Siluanov, who this week met Jean-Claude Juncker – the
chairman of the eurogroup of euro zone finance ministers and
prime minister of Luxembourg – estimated Cyprus’ total borrowing
needs at 15 billion euros.

This meant that, even if Cyprus borrowed from Russia, it
would still need EU assistance.

Siluanov’s comments appeared to represent an attempt to
prevent Cyprus – a popular offshore haven for Russian businesses
seeking protection from their country’s unpredictable investment
climate – from playing off Moscow against Brussels to secure
more favourable borrowing terms.

“If we give this credit for 5 billion euro, they still will
have to borrow somewhere else,” Siluanov told the Reuters Russia
Investment Summit in an interview.

“Therefore, the decision needs to be coordinated, because
our 5 billion is not enough for them; their (EU) 15 billion, in
principle, is sufficient.”

BAILOUT NEEDS

Ratings agency Standard and Poor’s has estimated that an EU
rescue package for Cyprus would exceed 15 billion euro – or more
than 80 percent of the country’s GDP.

European officials have said previously that Cyprus’s total
bailout needs could reach 10 billion euros.
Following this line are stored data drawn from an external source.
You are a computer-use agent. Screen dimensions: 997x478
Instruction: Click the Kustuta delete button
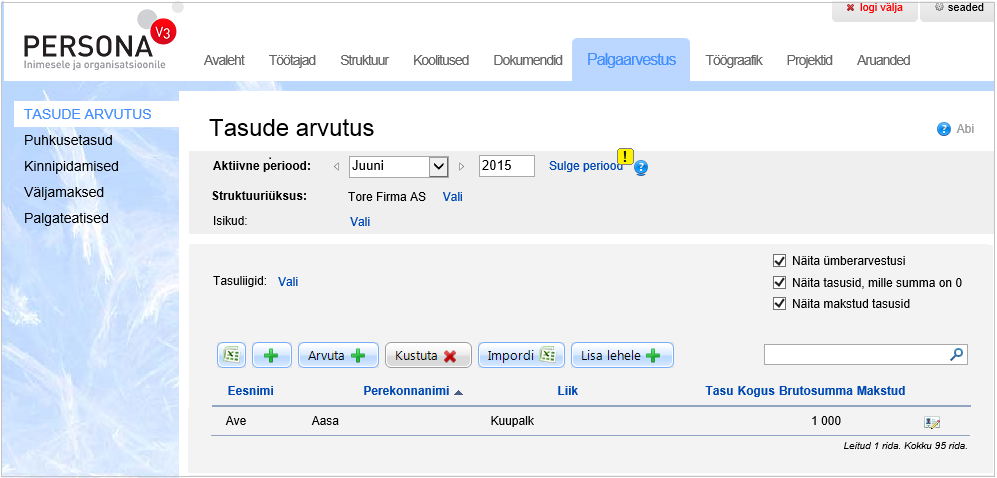tap(427, 355)
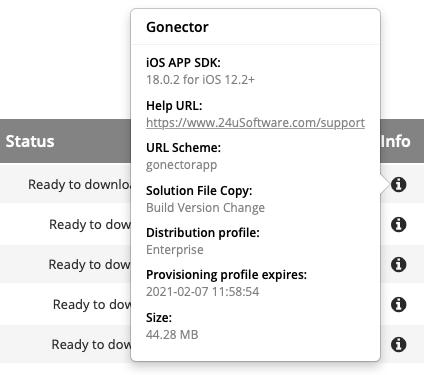Click the info icon in the first row

398,184

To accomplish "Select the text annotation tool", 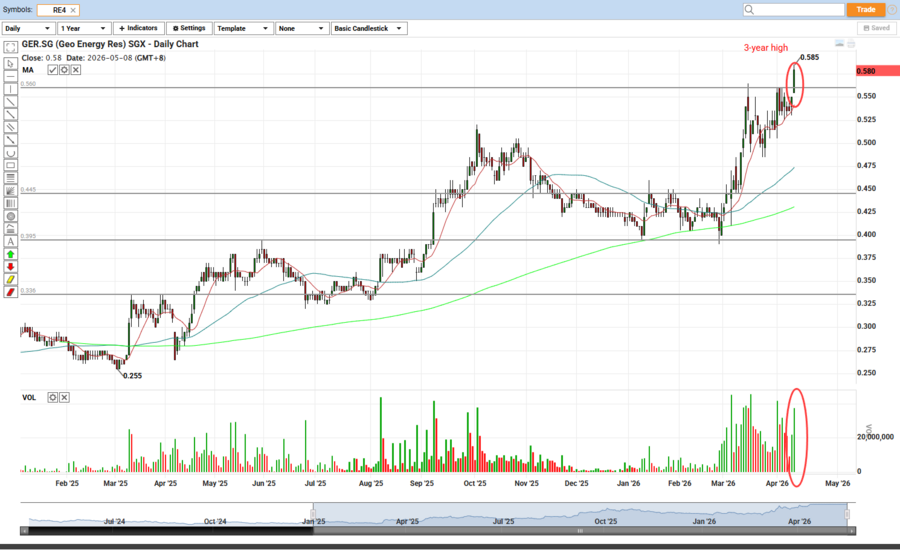I will [x=10, y=241].
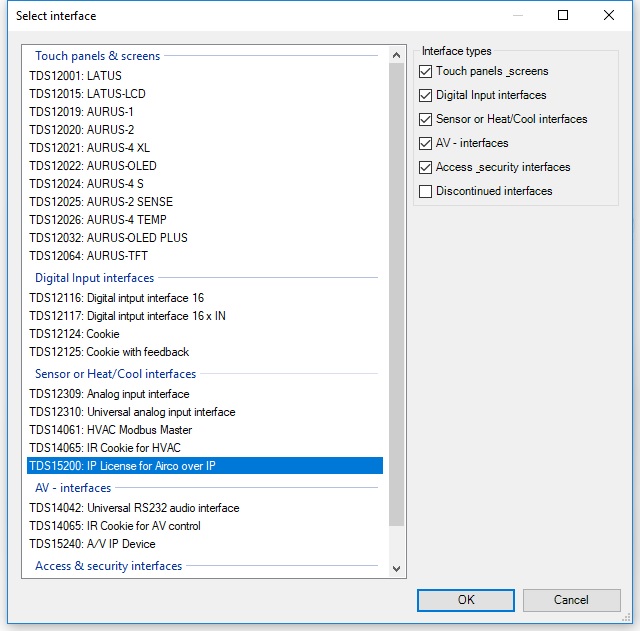This screenshot has width=640, height=631.
Task: Click the Touch panels & screens group header
Action: 97,56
Siluanov said that the main factor influencing Moscow’s
decision on the loan is whether Cyprus can service the loan and
eventually repay it.

“What will 5 billion euros give Cyprus? Will it allow to
solve its debt problems?” Siluanov said.

He also said five other European countries had asked Moscow
for financial help – roughly matching the number of countries
that sought aid from Russia during the 2008-2009 crisis.

“These are not large (countries),” Siluanov said, declining
to name any of them.

Russia, whose low sovereign debt is more than balanced by
its half a trillion dollars in foreign exchange reserves, has
been a favourite stopping-off point for finance ministers of
indebted countries laid low by the global financial crisis.

Russia has already lent Cyprus 2.5 billion euros.

But Moscow has generally resisted pleas for bilateral aid,
instead supporting steps to beef up the lending power of the
International Monetary Fund in return for a greater say in how
the global lender of last resort is run.